Turn the material below, from the line with "Where should I" to the line with "coord(375,113)", into a Markdown table with the columns Row and Text. Skip blank lines and leave out the pictures.

§ **INFORMATION SUPPLIED**

--------------------

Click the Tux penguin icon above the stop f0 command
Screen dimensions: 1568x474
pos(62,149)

--------------------

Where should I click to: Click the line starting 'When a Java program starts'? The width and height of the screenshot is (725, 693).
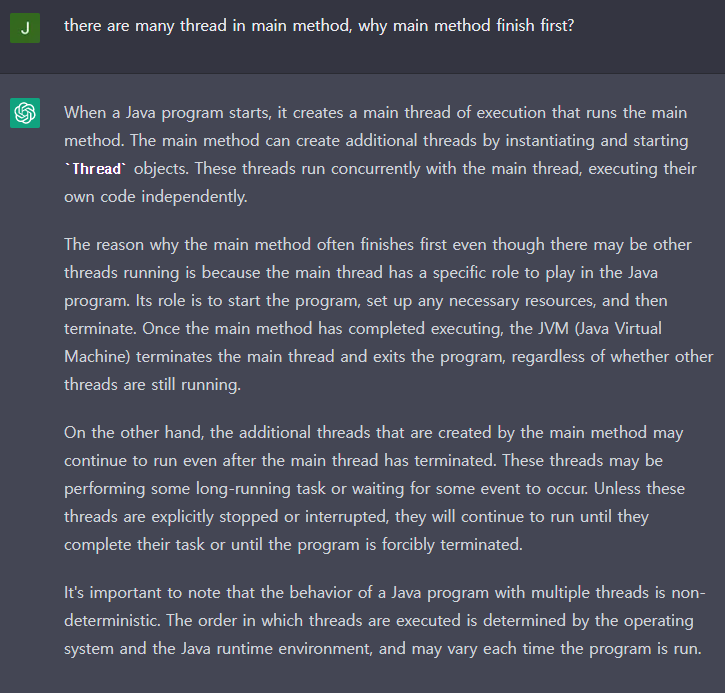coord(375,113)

--------------------

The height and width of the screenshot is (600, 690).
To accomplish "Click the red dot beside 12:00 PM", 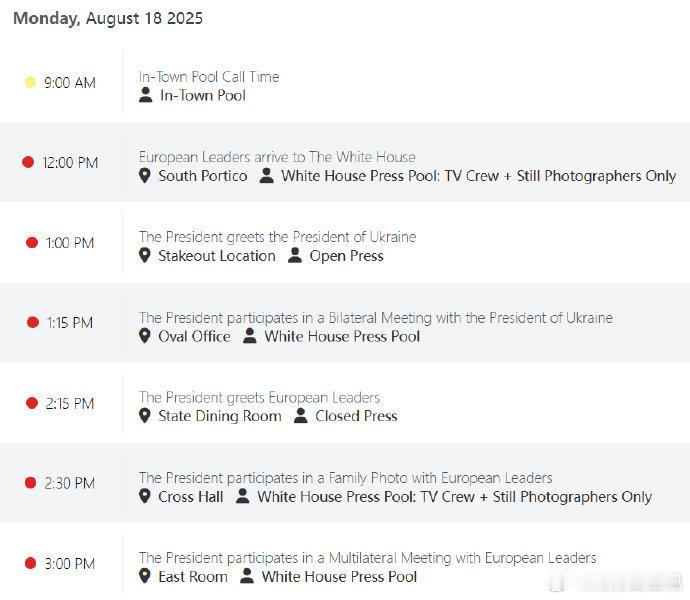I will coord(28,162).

--------------------

§ **TASK RESULT**
| Row | Text |
|---|---|
| 1 | Where should I click to: Click the line starting 'When a Java program starts'? The width and height of the screenshot is (725, 693). |
| 2 | coord(375,113) |